Eğer Trump komşusu Kanada’yı ABD’nin bir uzantısı olarak ilan ederse, Grönland’ı kontrol etmek istiyorsa, Filistinlilerin Gazze’den sürülmesini propaganda ediyor ve Putin’e komşu devletlerinin ele geçirilmesini ve yok edilmesini kabul ediyorsa, o zaman diğer liderlerin daha zayıf devletleri her zamankinden daha fazla saf nüfuz bölgelerine indirgememesi için hiçbir neden yoktur.
Özellikle ABD’nin dünya çapında çekilmesi yeni fırsatlar yaratıyor. Örneğin Çin, kendisini Avrupa’da bir alternatif olarak sunuyor. Daha küçük devletler de yeni güç boşluğundan yararlanmak için kendilerini küresel olarak konumlandırıyorlar.

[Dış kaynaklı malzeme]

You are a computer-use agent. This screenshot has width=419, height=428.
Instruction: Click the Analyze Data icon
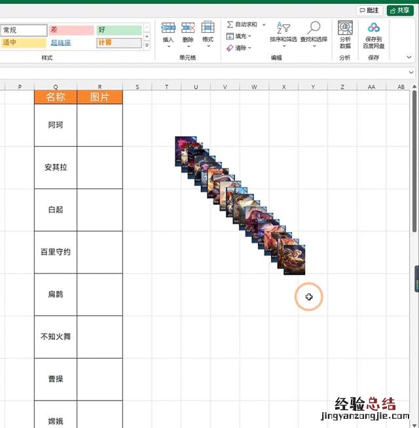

Bu devletler uzun zamandan beri Batı’dan kalkınma yardımlarını ve diğer destekleri bir yumuşak güç aracı olarak kullanmayı öğrendiler. Trump’ın ekibinin onsuz yapmak istemesi, ABD’nin küresel etkisinin uzun vadede zayıflamasına daha fazla katkıda bulunacak ve böylece küresel düzeni istikrarsızlaştıracaktır.
Trump’ın “Amerika’yı yeniden büyük yapma” ve dünyaya barış getirme vaatlerini nasıl yerine getirmeyi planladığı belli değil. Şimdiye kadar, politikası, İkinci Dünya Savaşı’ndan sonra kurulan dünya düzeninin ortadan kaldırılmasına yol açıyor gibi görünüyor – ABD’nin sadece önemli ölçüde dahil olmakla kalmadığı, aynı zamanda büyük ölçüde yararlandığı.
Trump’ın “anlaşma yapması” daha ziyade dünyayı krizlerin ve çatışmaların yoğunlaştığı bir çarşıya dönüştürebilir ve bu da nihayetinde ABD’ye de zarar verebilir.